◆ **Excerpted text**:
----------------


    My points exactly! Good judgement plays the biggest role. I try to put myself in others shoes. Treat people as you would want to be treated... makes me wonder, how would I feel if it were my Papaw stranded? Great thoughts Bob. Thanks for the comment.

    Luckily I have tough skin. Im pretty frickin' wonderful so OBVIOUSLY they don't know me! JUST KIDDING. LOL

    Thanks for the support and you are very right. I don't want my children having to go through anything like that. Congrats on your up coming "no smoking" anniversary. Thats a really big deal! I cant wait until I can say that!

  5. I guess I should have read this post first. Go with your gut. I also like your dad's advice, call in the big boys to get the job done. : )

  6. Rural,
    No worries. ;) I like the idea of bringing in the big guns (boys) too. I'm all about time management and dispersing the work. :)

----------------

◆ **Work request 1**: In the comments, what does the reply addressed to "Rural" say its writer is all about?
◆ **Work request 2**: Summarize the comments in two sentences.
Answer from the comments alone.

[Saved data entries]
----------------

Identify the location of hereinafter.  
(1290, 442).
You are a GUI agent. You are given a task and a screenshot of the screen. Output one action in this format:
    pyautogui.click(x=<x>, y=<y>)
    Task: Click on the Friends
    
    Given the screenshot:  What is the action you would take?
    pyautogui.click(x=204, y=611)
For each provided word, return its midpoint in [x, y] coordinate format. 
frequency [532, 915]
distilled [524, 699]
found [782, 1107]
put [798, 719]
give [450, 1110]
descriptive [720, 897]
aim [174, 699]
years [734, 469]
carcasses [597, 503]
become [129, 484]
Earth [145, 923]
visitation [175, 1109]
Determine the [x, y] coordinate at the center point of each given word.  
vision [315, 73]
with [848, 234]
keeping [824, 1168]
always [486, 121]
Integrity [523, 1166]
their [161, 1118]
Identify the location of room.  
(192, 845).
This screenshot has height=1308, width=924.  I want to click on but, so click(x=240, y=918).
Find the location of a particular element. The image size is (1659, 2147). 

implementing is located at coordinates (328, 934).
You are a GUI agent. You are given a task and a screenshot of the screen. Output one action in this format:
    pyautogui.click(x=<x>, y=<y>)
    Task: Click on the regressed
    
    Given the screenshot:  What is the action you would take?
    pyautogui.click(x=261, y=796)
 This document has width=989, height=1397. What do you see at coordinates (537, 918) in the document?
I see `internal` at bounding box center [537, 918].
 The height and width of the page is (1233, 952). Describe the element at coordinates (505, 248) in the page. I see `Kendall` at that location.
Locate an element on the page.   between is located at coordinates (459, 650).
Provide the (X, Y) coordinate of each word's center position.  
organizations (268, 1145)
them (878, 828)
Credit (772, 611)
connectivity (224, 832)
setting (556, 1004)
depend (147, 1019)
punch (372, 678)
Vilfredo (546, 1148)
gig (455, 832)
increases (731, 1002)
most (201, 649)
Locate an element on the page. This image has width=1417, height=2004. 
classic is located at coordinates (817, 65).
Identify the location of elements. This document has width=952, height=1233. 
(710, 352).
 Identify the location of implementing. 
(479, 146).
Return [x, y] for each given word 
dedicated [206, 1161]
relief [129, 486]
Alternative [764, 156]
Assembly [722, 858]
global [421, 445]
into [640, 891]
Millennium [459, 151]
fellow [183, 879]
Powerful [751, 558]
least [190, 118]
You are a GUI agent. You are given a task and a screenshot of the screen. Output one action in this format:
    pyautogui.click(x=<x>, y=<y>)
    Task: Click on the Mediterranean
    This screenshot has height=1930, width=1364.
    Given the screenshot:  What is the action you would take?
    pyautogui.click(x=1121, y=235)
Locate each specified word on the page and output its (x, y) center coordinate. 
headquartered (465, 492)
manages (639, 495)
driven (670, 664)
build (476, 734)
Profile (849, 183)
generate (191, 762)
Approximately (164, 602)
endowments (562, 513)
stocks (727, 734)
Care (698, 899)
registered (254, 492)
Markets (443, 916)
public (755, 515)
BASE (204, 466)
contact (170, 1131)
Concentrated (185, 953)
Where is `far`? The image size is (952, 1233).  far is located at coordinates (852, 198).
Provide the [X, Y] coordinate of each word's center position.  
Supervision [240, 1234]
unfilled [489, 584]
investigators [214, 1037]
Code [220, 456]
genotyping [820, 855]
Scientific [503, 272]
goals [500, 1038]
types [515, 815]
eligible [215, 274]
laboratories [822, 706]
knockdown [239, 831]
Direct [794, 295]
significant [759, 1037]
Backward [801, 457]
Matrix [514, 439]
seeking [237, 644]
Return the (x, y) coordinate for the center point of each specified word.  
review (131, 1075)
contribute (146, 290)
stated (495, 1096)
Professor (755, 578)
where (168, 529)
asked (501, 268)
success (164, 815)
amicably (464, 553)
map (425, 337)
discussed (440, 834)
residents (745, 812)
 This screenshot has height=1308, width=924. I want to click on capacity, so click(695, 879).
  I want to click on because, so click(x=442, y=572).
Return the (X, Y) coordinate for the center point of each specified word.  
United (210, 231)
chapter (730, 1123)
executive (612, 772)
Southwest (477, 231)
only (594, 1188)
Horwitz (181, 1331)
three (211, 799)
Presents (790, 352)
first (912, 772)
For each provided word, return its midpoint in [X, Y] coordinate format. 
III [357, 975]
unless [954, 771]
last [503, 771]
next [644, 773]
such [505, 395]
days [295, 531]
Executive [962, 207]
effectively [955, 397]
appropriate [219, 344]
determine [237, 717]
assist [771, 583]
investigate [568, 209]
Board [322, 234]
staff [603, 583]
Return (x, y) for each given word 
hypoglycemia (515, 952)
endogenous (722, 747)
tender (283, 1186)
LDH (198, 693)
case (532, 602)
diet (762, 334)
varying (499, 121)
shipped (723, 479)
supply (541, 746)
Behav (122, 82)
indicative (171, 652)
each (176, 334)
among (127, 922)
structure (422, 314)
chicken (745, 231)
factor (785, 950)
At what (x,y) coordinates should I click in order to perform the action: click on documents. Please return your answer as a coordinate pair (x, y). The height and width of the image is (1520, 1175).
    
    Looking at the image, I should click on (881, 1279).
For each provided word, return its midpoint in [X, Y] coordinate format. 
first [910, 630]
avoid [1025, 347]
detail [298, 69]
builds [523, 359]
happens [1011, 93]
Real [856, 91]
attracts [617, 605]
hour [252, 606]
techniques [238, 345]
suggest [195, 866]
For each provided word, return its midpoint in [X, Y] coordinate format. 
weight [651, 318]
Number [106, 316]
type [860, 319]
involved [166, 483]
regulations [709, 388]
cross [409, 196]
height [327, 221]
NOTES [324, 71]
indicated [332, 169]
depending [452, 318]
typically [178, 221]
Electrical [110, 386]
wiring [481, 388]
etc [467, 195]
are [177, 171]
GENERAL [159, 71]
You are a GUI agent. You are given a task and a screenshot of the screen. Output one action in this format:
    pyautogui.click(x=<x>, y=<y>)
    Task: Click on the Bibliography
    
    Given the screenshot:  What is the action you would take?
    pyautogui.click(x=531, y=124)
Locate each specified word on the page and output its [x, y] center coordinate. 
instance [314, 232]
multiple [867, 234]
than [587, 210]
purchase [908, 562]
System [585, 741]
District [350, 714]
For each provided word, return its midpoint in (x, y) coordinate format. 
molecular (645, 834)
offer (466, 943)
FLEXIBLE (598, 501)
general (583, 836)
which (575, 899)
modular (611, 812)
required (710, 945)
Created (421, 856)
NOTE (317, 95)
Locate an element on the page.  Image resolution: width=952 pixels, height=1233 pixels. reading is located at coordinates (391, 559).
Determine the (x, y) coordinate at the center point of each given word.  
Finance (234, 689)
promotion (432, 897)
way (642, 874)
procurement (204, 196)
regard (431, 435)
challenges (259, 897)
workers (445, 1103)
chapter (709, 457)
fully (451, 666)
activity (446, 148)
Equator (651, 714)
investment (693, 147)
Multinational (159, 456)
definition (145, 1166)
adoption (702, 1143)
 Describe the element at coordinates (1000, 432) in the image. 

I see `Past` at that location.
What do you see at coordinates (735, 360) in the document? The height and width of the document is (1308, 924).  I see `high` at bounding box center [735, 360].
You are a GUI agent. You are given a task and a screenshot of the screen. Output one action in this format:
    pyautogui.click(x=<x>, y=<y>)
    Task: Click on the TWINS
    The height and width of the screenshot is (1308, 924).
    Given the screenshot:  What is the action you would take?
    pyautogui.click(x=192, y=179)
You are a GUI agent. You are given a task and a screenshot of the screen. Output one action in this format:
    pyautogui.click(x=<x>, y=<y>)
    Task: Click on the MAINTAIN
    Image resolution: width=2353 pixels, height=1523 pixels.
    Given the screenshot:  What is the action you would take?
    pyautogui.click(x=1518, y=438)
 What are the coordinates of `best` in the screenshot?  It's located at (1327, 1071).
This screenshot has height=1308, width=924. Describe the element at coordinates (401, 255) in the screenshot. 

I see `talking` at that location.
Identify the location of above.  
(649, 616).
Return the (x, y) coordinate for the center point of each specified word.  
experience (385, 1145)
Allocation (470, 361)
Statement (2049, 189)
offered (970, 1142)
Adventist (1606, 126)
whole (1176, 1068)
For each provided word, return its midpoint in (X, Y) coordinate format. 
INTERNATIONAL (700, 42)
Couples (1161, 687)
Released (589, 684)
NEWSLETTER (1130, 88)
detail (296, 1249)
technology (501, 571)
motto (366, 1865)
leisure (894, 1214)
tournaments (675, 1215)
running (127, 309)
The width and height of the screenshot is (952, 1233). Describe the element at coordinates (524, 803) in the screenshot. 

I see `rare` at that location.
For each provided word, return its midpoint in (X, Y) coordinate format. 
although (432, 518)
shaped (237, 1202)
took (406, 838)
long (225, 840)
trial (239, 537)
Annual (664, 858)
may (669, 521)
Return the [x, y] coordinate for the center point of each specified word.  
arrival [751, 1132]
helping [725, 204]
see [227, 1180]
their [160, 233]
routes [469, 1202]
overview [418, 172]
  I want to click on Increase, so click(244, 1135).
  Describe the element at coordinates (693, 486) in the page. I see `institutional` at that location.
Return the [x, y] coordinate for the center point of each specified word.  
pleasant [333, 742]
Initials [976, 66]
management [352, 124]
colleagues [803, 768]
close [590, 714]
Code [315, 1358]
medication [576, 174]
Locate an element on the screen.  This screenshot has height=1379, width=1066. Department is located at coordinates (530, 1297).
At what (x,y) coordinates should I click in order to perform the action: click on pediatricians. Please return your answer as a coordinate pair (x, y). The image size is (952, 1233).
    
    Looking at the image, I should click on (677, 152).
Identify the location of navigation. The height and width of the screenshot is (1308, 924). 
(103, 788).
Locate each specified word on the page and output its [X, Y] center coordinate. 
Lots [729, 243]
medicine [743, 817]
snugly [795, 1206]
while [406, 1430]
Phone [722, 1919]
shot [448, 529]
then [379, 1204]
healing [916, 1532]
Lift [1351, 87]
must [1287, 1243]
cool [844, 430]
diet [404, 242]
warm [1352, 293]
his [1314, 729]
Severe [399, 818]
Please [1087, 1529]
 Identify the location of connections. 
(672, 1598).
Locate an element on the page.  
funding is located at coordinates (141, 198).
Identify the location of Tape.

----------------

◆ **Problem solution 1**: Time management and dispersing the work.

◆ **Problem solution 2**: The comments stress that good judgment plays the biggest role, urge putting oneself in others' shoes, and congratulate someone on an upcoming "no smoking" anniversary. They also back going with your gut and a dad's advice to call in the big boys to get the job done.